(Click-target data)
## begin

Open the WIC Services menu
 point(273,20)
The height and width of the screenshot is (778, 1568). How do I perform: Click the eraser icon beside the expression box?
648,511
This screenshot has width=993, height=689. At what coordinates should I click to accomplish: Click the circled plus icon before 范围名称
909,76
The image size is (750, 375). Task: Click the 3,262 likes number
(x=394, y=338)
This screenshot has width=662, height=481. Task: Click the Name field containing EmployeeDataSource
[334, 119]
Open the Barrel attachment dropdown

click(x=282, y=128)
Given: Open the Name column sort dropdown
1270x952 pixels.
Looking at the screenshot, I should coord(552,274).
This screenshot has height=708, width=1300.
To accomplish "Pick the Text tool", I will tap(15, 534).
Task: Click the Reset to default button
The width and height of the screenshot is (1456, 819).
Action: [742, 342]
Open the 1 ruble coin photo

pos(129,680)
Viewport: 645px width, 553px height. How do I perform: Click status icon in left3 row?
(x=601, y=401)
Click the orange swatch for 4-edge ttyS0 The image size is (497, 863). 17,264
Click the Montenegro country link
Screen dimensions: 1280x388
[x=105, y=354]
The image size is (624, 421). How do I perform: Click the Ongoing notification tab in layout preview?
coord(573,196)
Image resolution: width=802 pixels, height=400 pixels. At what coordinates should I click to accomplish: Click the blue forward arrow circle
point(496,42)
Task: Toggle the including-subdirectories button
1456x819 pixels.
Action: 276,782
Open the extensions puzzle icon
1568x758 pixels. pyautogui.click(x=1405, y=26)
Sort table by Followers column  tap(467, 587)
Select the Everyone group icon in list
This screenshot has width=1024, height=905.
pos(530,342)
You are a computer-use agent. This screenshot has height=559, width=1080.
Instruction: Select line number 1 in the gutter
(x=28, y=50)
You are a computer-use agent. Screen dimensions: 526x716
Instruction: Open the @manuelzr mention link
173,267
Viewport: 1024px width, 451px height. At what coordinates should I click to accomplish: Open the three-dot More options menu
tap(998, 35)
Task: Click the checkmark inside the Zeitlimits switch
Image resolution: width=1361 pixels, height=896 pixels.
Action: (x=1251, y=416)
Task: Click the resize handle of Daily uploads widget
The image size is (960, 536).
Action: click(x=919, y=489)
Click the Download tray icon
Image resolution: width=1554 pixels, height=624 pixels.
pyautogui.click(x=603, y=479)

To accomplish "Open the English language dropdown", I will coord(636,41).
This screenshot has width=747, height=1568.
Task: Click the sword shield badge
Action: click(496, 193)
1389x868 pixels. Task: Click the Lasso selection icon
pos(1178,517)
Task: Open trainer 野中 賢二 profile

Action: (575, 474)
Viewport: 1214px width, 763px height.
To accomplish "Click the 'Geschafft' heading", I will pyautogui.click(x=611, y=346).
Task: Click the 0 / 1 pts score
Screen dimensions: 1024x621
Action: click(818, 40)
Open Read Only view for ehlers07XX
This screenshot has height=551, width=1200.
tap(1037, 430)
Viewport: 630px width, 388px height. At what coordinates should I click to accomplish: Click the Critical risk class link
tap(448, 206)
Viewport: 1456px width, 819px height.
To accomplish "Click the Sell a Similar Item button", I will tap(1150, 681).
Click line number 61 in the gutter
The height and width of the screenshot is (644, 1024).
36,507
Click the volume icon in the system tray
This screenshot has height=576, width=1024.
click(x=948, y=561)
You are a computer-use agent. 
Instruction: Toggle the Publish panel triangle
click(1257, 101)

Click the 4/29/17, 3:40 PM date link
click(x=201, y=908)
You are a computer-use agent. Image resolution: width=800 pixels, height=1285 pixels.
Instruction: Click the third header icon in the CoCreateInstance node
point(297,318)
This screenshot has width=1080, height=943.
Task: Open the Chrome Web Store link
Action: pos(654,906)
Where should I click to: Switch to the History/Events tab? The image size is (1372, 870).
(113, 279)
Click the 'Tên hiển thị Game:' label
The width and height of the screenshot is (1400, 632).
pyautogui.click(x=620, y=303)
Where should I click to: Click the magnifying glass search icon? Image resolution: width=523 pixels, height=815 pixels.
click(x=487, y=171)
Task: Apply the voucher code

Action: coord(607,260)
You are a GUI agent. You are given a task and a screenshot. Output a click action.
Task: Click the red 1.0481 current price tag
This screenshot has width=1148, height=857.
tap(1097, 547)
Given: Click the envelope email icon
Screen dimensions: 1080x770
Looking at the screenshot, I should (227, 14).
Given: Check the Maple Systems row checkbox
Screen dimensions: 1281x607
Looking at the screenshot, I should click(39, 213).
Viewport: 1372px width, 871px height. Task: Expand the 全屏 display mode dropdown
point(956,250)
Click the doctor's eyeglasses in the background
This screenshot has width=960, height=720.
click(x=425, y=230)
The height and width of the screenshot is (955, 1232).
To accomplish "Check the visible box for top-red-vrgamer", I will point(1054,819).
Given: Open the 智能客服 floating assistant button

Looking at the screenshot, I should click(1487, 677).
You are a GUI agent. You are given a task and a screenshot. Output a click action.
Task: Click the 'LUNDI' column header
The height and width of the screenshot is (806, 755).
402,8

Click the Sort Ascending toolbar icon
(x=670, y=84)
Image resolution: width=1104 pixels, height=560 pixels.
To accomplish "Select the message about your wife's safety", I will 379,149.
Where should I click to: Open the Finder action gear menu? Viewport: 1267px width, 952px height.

## end

**Problem details**
Arrange the data starting at the line containing "Viewport: 1372px width, 871px" and ending at the line containing "I will point(1054,819)." as a two-column CSV with the headers instruction and answer. Give one row per pair, and put each value in a single quoted field with its line breaks replaced by spaces.

**The output**
instruction,answer
"Viewport: 1372px width, 871px height. Task: Expand the 全屏 display mode dropdown","point(956,250)"
"Click the doctor's eyeglasses in the background This screenshot has width=960, height=720.","click(x=425, y=230)"
"The height and width of the screenshot is (955, 1232). To accomplish ""Check the visible box for top-red-vrgamer"",","I will point(1054,819)."